Run cell-based matching

This takes as set of input metadetect catalogs and runs matching using the cell-based ShearMatch matcher.

Standard imports

[1]:

import hpmcm
import glob
import os
import numpy as np
import matplotlib.pyplot as plt

Set up the configuration

[2]:

DATADIR = "test_data"   # Input data directory
shear_st = "0p01"       # Applied shear as a string
shear = 0.01            # Decimal version of applied shear
shear_type = "wmom"     # which object characterization to use
tract = 10463           # which tract to study

SOURCE_TABLEFILES = sorted(glob.glob(os.path.join(DATADIR, f"shear_{shear_type}_{shear_st}_uncleaned_{tract}_*.pq")))
SOURCE_TABLEFILES.reverse()
VISIT_IDS = np.arange(len(SOURCE_TABLEFILES))

PIXEL_R2CUT = 4.         # Cut at distance**2 = 4 pixels
PIXEL_MATCH_SCALE = 1    # Use pixel scale to do matching

Make the matcher, reduce the data

[3]:

matcher = hpmcm.ShearMatch.createShearMatch(pixelR2Cut=PIXEL_R2CUT, pixelMatchScale=PIXEL_MATCH_SCALE, deshear=-1*shear)

[4]:

matcher.reduceData(SOURCE_TABLEFILES, VISIT_IDS)

This should have made 200 x 200 cells

[5]:

matcher.n_cell

[5]:

array([200., 200.])

Run the data

Note the option to run all the cells. By default we only run a small subset for testing

[6]:

do_partial = True
if do_partial:
    x_range = range(50, 70)
    y_range = range(170, 190)
    #xRange = [55]
    #yRange = [170]
    matcher.analysisLoop(x_range, y_range)
else:
    matcher.analysisLoop()

 50!
......... 60!
......... Done!

Show the source counts map for a single cell

The x and y axes here are the in the cell frame. The color scale shows the number of sources per/pixel. The analysis looks for clusters of adjacent pixels with counts.

Recorded information:

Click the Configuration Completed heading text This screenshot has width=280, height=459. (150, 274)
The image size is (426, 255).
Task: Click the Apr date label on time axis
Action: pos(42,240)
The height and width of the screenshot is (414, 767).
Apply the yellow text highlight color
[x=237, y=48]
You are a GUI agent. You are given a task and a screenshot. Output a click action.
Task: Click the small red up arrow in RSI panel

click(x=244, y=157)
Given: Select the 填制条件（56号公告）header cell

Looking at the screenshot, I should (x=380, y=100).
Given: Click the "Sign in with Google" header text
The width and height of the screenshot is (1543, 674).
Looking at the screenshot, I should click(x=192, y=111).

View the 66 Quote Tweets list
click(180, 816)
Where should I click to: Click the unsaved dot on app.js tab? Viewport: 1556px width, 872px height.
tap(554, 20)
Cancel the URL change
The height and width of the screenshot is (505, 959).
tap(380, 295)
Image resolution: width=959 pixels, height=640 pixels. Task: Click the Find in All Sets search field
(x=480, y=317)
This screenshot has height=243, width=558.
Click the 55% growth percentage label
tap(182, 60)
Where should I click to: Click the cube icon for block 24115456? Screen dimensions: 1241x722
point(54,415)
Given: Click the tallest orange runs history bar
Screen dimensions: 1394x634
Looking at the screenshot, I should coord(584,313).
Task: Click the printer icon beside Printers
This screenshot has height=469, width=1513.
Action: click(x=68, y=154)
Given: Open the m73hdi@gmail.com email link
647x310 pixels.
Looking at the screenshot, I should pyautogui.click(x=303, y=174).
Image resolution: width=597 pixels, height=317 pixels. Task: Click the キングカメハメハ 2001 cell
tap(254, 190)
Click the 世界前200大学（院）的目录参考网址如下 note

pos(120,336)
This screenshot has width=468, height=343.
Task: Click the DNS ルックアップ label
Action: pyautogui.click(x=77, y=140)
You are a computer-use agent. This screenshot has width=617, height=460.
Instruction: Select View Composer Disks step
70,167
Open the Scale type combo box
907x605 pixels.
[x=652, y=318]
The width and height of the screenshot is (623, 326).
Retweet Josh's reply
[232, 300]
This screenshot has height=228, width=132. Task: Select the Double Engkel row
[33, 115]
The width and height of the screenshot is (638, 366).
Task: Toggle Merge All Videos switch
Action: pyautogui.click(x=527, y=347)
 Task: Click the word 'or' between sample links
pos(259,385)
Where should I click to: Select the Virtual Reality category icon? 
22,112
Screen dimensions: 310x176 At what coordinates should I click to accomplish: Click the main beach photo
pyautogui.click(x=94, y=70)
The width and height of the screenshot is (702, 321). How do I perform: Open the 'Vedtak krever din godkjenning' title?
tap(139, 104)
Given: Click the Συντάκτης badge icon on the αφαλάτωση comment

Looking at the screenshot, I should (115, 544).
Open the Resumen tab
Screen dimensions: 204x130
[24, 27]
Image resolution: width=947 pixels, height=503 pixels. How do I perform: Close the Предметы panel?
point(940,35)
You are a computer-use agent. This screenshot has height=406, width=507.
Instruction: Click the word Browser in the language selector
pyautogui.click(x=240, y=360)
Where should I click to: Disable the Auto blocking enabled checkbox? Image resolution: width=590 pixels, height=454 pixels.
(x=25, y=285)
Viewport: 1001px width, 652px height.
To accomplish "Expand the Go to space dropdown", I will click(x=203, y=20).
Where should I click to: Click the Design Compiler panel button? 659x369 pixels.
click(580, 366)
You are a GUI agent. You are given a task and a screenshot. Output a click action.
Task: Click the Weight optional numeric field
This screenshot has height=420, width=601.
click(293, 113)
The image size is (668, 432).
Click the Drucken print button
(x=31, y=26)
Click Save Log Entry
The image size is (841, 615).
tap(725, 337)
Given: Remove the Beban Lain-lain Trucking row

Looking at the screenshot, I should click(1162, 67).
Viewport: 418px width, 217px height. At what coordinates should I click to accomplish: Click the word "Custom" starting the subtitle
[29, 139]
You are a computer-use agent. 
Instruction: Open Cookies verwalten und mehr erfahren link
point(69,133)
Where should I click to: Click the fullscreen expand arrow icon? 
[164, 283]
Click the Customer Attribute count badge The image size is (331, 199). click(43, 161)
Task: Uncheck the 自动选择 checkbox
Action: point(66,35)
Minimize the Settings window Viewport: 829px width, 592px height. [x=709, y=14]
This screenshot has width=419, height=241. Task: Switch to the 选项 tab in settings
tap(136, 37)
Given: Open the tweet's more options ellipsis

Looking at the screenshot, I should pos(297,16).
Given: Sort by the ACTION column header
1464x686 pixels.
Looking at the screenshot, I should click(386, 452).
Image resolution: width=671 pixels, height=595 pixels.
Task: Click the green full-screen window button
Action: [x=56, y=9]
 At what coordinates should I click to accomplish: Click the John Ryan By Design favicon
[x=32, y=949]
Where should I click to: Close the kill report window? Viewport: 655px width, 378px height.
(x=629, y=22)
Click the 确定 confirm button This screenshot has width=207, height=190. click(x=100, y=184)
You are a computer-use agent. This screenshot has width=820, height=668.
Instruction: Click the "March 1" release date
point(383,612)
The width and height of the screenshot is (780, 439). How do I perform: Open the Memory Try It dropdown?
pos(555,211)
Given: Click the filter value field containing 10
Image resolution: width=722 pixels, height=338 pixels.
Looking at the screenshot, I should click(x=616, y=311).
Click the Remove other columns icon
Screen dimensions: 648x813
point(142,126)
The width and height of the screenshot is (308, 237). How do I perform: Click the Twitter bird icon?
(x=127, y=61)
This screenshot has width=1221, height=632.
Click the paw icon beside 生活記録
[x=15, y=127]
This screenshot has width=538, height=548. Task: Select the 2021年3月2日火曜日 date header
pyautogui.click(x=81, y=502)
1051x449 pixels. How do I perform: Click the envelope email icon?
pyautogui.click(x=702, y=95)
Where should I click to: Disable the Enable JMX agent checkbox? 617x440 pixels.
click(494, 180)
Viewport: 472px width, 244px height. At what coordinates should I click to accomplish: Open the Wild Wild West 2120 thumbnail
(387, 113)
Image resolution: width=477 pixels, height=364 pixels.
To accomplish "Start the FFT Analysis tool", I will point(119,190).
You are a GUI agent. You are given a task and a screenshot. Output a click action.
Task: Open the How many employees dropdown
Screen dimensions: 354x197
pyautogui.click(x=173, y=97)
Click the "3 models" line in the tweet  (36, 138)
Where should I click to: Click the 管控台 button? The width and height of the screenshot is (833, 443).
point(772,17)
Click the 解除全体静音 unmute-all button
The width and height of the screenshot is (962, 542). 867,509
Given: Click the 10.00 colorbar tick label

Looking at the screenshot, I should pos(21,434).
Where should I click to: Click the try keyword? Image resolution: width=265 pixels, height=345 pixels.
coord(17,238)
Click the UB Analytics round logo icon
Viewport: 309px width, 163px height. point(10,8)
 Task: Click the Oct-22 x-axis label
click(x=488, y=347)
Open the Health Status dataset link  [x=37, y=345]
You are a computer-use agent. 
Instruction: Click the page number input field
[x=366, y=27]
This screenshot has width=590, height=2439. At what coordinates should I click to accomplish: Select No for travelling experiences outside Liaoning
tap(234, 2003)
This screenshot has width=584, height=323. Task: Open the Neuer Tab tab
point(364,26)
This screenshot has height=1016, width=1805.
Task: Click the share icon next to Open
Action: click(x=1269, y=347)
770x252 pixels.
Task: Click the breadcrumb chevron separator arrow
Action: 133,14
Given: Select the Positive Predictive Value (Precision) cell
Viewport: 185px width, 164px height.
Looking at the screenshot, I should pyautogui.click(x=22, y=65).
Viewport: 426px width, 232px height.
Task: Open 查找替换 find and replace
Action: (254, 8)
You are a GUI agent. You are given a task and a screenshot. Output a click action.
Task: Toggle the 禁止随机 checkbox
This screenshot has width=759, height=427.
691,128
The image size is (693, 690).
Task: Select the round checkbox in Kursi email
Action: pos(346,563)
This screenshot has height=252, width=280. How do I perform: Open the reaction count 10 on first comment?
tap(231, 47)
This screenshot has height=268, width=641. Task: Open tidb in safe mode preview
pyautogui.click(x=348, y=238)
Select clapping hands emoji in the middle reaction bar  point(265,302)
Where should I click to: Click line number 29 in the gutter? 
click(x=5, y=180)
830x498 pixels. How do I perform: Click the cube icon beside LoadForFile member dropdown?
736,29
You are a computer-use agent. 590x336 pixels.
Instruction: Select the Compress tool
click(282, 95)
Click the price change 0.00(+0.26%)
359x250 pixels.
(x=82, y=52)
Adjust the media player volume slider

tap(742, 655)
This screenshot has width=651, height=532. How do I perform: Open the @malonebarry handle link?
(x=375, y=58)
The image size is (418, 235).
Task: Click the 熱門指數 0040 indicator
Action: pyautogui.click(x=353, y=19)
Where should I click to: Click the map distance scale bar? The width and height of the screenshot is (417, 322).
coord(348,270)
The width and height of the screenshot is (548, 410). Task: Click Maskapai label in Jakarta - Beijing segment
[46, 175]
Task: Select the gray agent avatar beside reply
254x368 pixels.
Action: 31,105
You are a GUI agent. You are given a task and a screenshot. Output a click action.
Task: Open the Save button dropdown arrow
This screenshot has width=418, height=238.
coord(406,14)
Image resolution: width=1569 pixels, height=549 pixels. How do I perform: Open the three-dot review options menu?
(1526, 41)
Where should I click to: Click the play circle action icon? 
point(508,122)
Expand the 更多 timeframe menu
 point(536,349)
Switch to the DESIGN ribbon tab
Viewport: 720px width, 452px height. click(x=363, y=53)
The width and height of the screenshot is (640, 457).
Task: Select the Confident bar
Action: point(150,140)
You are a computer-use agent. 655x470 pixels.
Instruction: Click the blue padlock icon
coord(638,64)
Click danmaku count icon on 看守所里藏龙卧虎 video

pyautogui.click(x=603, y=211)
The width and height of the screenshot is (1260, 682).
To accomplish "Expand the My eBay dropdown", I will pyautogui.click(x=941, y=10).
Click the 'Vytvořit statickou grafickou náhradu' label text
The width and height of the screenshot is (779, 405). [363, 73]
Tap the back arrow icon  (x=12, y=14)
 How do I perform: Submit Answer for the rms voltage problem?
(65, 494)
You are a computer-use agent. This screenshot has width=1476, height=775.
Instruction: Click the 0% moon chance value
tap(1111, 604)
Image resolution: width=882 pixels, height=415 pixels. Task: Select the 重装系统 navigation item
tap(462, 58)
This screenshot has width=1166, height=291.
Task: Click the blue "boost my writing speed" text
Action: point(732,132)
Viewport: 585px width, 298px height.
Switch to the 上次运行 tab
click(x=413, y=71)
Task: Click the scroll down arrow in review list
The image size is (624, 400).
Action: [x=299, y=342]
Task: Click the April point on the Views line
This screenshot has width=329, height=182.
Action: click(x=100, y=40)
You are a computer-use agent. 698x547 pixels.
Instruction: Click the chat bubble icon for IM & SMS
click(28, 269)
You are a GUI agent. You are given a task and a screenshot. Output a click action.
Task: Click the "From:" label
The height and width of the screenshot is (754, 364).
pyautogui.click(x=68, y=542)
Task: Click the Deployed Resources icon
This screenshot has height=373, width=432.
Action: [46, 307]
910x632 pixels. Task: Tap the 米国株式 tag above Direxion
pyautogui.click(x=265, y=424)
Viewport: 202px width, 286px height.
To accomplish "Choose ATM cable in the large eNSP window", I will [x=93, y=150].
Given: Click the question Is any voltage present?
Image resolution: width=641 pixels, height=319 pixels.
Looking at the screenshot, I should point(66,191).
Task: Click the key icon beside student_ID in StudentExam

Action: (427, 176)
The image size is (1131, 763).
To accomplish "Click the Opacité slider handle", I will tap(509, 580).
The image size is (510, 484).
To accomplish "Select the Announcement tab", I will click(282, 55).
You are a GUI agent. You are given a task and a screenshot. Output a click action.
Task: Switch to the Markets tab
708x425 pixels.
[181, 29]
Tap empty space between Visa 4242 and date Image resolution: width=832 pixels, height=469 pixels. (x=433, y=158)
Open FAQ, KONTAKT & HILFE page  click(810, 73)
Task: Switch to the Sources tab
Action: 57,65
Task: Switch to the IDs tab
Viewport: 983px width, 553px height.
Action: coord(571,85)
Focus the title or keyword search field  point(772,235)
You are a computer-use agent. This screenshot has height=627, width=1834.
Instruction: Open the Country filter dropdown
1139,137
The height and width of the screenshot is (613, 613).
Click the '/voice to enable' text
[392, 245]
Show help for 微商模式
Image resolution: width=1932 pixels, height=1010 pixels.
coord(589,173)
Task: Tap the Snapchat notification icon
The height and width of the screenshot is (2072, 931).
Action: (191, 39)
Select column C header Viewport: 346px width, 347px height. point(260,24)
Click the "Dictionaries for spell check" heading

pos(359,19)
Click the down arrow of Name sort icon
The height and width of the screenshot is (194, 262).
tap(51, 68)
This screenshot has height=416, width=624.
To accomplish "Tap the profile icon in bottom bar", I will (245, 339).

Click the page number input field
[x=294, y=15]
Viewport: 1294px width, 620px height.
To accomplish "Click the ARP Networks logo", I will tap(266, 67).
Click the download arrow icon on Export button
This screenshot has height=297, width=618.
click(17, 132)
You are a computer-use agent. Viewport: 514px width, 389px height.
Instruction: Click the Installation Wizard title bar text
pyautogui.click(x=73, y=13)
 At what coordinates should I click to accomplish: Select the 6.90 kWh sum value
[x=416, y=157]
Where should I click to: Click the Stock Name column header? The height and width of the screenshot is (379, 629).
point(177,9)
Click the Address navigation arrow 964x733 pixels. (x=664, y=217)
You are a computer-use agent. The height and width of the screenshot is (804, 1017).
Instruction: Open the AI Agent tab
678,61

Activities:
**a.** In the cell-based matching notebook, how many cells should the matcher have made after reducing the data?
**b.** Continue the cell-based matching notebook from the point where it ends.

Task-by-task outputs:
**a.** 200 x 200 cells.

**b.**
[7]:

cell = matcher.cell_dict[matcher.getCellIdx(50, 170)]
od = cell.analyze(None, 4)
_ = plt.imshow(od['counts_map'], origin='lower')
_ = plt.colorbar(label="n sources / pixel")
_ = plt.xlabel(r"$x_{\rm cell}$ [pixels]")
_ = plt.ylabel(r"$y_{\rm cell}$ [pixels]")

Show a single cluster

The x and y axes here are the in the cluster frame for a single cluster. The color scale shows the number of sources per/pixel.

The x markers are the original source postions. The o makters are the deshear positions.

[8]:

cluster = list(cell.cluster_dict.values())[0]
fig = hpmcm.viz_utils.showCluster(od['image'], cluster, cell)
_ = fig.axes[0].set_xlim(-1, 1)
_ = fig.axes[0].set_ylim(0, 2)
_ = fig.axes[0].set_xlabel(r"$x_{\rm cluster}$ [pixels]")
_ = fig.axes[0].set_ylabel(r"$y_{\rm cluster}$ [pixels]")

Extract the output of the matching

There are a few empty cells to play around with the output data.

stats and shear_stats are both tuples of pandas.DataFrame

[9]:

stats = matcher.extractStats()
shear_stats = matcher.extractShearStats()
obj_shear = shear_stats[1]

[10]:

stats[0]

[10]:

	cluster_id	source_id	source_idx	catalog_id	distance	cell_idx
0	10170004	165811	0	0	0.008754	10170
1	10170004	165615	0	1	0.052315	10170
2	10170004	165601	0	2	0.051875	10170
3	10170004	165706	1	3	0.044073	10170
4	10170004	165350	0	4	0.038651	10170
...	...	...	...	...	...	...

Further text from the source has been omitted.